There aren’t many ground rules on Hollywood’s email thread, but a few heated incidents have given rise to one: no politics. “If you tell me that you’re a Republican, and I tell you that I’m a Democrat, well, that immediately means there’s going to be a battle,” Hollingsworth said. “There have been a few guys that are very politically oriented, and they’ll say something, and it gets kind of fiery. And so one of our unwritten rules is no more politics.”
Sometimes the group’s kindness and support takes a joking form, as when their dear friend Greg “Kid” Collins ’79 was diagnosed with cancer. “Being as sympathetic as we all are, I started a pool on when he might lose his hair due to radiation and chemo, and we all put $100 into the bet,” McAleenan said. “He would get half of it, and the other half would go to a cancer charity. Well, he never lost his hair, so the cancer charity got it all.”
McAleenan was sure to add that he wouldn’t repeat the bet in another situation. “I mean, it’s reading the tea leaves to know your friends well enough to know, ‘Will he respond well to something like that?’” he said. “Being a bald guy, now, I was kind of hoping, but it didn’t happen.”
Collins’ remarkable recovery from cancer inspired members of the chain to create Kid Fest. “What we decided was, you know what, let’s have a get-together for Kid and celebrate the fact that he just knocked cancer on its butt,” Hollingsworth said. “So we had 85 people gathered in Williamstown in October of [2021].” After a home football game and golf at the Taconic Golf Club, all 85 attending members gathered for dinner at the Log. “It was the first annual Kid Fest,” Hollingsworth added. “After it was over, we decided we’d probably do it every other year.”

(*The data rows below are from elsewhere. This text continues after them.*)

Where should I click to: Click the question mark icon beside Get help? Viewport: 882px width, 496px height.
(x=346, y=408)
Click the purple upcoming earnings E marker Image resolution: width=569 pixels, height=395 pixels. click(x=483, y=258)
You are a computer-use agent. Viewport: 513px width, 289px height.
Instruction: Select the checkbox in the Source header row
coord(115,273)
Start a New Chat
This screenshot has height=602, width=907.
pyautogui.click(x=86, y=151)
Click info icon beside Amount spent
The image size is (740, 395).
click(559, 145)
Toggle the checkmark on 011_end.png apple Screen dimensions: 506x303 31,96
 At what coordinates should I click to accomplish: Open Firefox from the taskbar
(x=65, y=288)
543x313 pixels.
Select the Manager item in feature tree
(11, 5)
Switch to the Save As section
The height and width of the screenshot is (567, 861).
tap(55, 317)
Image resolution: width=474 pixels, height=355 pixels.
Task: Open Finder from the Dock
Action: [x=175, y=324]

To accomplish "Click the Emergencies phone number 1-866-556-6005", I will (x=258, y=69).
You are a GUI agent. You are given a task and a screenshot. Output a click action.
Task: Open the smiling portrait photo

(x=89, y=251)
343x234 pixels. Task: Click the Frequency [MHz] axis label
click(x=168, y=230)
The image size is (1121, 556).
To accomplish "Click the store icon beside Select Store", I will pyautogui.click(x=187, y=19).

Kid Fest is also a way for friends to see each other and take a walk down memory lane — even if they weren’t close while attending the College. “Guys that never knew each other in their entire time at Williams have strong friendships, and it’s amazing to see,” Hollingsworth said.
McAleenan said that after the first Kid Fest, Collins wanted to pass the torch. “We call it Kid Fest, but it’s about everybody who’s going through a health journey, or their spouse, perhaps, and it’s expanded beyond that,” he explained. This October, the third Kid Fest — where Brill first met Hollingsworth — featured heartfelt stories from alums who had lost their homes in the Palisades Fire in January.

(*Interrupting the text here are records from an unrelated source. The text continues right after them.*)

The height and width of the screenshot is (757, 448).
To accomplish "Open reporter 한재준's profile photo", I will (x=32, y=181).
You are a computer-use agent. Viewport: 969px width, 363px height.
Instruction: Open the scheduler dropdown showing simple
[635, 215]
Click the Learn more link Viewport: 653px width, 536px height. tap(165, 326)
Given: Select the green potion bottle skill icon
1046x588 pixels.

“Three guys on our chain were so deeply impacted by [the fires], but they all got all kinds of support,” Hollingsworth told the Record. “They’ve said to me how much this support meant to them in terms of mentally trying to get through a horrible, horrible time.” He said that around 50 people on the chain have offered to host affected members in their homes, send money, or help in some other way.
“That’s the magic of Williams, and Hollywood has energized that magic in the form of the chain so that people can tap into it,” McAleenan said. “It can be as light-hearted as you can imagine, and it can be as serious as life and death, and everything in between.”

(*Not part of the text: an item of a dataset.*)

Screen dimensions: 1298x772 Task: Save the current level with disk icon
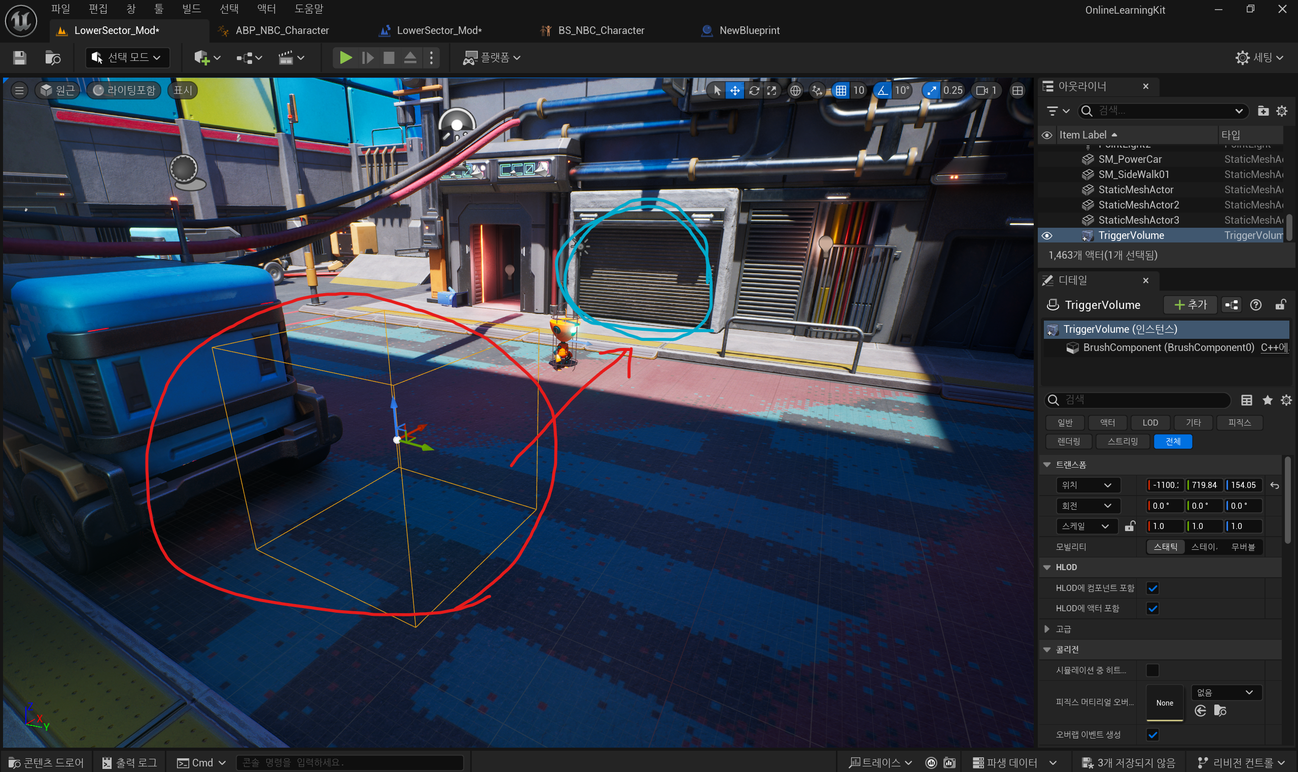pyautogui.click(x=20, y=57)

As the members of the group age and ail, some have also passed away. “We’ve lost a number of people,” McAleenan said. “One of the wonderful things that Hollywood does is, every year on their birthday, even though we’ve lost them, we recognize their birthday, and people tell their stories.”
Telling people’s stories, and keeping them connected, is the group’s true specialty. “I’m best friends with guys that live in Seattle, Michigan, California, and it’s like we’re all together, even though we’re thousands and thousands of miles apart,” Hollingsworth said. “That’s what the chain does. It kind of eliminates distance, and we all feel like we’re really strongly connected with each other wherever we are.”